## What to work on
Answer these questions from the excerpt on lipoylation site prediction:
1. What does a user do on the web server to get a result?
2. Which two tests were used to check the model's performance?
3. Who funded the research, and through which program?

## Source document
As described in most of the latest research papers [4244], a web server that is publicly available and user friendly shows the direction towards the future development of the model that could help for analysing computational tools and their findings. Specifically, numerous valuable web servers are progressively affecting clinical science, causing an extraordinary transformation in drug science. The webserver is used to fulfil the user requirements online. In our research, the user can open our webserver, put a lipoylation sequence, and press submits to get the result. So, I have made an endless effort to develop a web server for the predictor model, as already discussed in this research. The webserver of our model [45] is given below in Fig. 9.

5  Conclusion

This research intended to introduce a unique and accurate predictor model to predict lipoylation sites to get the desired results. The model’s performance was checked by applying self-model consistency and ten-fold cross-validation with the help of accuracy metrics. The self-model consistency testing of MCC, Sp, Acc, and Sn results are 0.9976, 99.72%, 99.88%, and 100%, respectively, as shown in Tab. 1. MCC has achieved a maximum value of 0.9975. On the other hand, the predictor achieved the values, i.e., 99.71%, 99.88% and 100% for specificity, accuracy, and sensitivity, respectively. A comparative analysis was made with other predictor models, as shown in Tab. 3. This is indicative that our predictor model can impressively control the situation of the unbalanced problem of lipoylation and can help predict the lipoylation sites in a precise and efficient manner.

Funding Statement: This research was funded by the Deanship of Scientific Research at Princess Nourah bint Abdulrahman University through the Fast-track Research Funding Program.

Conflicts of Interest: The authors declare that they have no conflicts of interest to report regarding the present study.

## Given data

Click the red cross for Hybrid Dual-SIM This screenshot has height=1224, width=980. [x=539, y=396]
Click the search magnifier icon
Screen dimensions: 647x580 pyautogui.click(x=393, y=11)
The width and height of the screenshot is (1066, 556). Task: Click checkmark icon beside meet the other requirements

## Exercise output
1. The user opens the web server, puts in a lipoylation sequence, and presses submit.
2. Self-model consistency and ten-fold cross-validation.
3. The Deanship of Scientific Research at Princess Nourah bint Abdulrahman University, through the Fast-track Research Funding Program.